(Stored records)
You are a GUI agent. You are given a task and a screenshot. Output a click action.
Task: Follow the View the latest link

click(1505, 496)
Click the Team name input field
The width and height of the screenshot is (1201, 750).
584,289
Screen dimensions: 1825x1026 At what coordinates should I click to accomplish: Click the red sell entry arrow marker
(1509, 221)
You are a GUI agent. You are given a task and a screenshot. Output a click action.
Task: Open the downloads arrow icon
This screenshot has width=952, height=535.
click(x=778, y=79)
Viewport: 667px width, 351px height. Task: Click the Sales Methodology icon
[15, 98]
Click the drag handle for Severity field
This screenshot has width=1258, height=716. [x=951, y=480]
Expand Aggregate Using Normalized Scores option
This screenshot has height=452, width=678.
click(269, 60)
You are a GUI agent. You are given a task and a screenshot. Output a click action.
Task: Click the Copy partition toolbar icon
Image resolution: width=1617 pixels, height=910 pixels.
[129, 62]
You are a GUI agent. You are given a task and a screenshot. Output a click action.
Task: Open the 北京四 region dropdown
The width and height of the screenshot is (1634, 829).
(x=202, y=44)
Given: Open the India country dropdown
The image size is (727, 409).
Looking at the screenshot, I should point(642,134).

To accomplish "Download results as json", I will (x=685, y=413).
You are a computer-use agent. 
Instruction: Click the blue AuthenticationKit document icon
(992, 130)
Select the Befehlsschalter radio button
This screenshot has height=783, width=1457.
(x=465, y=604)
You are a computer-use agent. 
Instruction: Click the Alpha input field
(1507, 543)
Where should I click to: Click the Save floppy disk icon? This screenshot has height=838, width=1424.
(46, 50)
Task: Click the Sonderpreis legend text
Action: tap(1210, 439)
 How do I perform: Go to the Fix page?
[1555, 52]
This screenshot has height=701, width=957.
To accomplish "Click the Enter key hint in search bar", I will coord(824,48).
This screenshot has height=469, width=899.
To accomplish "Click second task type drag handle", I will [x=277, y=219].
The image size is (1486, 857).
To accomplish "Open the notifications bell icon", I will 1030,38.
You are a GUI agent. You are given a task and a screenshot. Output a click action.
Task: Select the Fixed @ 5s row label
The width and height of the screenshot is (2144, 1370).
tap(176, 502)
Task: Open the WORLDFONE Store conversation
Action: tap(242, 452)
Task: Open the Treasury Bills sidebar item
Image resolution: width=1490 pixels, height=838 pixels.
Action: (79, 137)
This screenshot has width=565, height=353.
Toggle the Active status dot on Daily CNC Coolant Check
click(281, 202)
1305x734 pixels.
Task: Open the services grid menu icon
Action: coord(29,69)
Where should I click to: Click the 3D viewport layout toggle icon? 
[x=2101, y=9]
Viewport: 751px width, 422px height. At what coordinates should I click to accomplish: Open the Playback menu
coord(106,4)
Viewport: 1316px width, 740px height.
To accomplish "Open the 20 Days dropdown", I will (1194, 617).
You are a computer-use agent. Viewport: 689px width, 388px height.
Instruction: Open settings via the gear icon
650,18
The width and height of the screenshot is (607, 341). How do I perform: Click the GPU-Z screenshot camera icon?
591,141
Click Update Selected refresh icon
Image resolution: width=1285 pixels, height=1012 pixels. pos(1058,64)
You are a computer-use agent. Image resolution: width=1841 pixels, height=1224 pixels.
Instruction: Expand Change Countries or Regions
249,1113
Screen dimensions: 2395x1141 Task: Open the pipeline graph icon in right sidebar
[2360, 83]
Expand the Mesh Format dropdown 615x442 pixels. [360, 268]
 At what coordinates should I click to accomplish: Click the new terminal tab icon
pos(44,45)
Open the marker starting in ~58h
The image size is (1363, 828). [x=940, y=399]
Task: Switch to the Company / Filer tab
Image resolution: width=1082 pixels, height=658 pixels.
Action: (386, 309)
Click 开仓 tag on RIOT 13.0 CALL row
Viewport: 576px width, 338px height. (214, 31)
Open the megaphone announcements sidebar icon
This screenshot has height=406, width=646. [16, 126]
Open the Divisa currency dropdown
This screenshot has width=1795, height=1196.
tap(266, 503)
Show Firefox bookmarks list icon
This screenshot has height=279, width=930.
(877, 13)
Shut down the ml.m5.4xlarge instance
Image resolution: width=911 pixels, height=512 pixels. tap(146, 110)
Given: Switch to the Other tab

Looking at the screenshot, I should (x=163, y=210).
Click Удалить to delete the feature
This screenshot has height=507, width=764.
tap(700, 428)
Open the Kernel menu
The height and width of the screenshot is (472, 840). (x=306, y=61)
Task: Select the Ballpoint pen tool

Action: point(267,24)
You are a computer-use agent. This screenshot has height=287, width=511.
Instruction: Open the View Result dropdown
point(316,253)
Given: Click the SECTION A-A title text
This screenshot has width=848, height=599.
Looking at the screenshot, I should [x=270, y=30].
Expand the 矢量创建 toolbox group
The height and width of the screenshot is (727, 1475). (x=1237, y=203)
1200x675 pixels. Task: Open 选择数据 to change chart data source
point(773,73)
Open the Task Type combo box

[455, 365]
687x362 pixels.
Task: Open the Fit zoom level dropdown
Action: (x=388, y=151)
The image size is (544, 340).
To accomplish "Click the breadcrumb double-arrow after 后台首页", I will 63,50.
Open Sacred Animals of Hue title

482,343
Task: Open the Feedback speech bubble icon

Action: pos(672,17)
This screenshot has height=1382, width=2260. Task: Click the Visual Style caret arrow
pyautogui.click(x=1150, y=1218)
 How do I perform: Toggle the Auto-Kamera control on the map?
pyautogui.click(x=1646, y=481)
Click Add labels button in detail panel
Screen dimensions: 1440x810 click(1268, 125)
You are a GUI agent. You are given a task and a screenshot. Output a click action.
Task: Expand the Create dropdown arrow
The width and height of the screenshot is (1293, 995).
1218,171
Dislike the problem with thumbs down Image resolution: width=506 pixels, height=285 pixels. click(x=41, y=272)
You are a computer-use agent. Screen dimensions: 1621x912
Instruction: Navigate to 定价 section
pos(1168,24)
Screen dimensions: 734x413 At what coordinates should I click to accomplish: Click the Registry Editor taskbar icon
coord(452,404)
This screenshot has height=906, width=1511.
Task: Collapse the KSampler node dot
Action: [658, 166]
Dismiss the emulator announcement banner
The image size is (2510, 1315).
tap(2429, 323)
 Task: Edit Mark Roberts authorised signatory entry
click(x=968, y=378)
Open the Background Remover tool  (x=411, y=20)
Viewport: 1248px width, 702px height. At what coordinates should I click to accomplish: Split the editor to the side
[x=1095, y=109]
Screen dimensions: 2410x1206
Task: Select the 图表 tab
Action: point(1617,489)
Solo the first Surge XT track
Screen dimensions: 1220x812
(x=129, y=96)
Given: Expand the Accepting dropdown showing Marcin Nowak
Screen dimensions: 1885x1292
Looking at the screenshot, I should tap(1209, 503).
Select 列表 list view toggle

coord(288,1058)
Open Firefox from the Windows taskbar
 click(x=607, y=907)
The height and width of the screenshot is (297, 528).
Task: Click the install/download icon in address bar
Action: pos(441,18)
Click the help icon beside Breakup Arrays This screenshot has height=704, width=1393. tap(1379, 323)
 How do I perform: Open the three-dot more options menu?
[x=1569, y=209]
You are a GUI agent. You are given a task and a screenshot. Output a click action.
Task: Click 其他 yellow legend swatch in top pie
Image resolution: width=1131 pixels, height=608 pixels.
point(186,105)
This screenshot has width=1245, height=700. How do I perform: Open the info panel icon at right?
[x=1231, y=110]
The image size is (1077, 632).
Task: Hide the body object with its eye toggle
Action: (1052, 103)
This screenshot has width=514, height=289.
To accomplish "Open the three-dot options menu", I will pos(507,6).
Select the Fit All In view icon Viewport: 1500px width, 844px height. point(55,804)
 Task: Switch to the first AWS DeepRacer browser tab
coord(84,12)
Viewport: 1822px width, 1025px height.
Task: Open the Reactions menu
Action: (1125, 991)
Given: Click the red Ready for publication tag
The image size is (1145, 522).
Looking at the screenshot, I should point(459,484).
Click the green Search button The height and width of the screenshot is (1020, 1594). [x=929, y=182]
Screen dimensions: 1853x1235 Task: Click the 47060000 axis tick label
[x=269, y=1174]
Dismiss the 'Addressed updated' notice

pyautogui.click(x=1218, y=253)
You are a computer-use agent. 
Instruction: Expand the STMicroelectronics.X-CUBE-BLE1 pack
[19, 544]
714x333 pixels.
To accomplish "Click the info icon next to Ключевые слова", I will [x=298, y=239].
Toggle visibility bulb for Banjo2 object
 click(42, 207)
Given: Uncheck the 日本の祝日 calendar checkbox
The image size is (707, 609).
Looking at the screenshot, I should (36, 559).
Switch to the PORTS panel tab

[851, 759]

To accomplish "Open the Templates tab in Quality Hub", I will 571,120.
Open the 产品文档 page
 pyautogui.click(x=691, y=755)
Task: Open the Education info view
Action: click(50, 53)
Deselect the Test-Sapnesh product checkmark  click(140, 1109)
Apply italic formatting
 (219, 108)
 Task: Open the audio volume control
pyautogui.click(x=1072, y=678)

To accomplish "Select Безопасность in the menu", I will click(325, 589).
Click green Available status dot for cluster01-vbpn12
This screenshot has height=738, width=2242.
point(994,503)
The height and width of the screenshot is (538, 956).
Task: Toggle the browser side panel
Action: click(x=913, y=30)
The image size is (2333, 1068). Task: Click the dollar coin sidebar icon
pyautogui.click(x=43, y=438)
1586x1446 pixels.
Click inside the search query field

Assigned task — Return exactly what appears above, from the first line of the entries to the line with "Task: Open the downloads arrow icon", inclusive.

Solution for this task —
You are a GUI agent. You are given a task and a screenshot. Output a click action.
Task: Follow the View the latest link

click(1505, 496)
Click the Team name input field
The width and height of the screenshot is (1201, 750).
584,289
Screen dimensions: 1825x1026 At what coordinates should I click to accomplish: Click the red sell entry arrow marker
(1509, 221)
You are a GUI agent. You are given a task and a screenshot. Output a click action.
Task: Open the downloads arrow icon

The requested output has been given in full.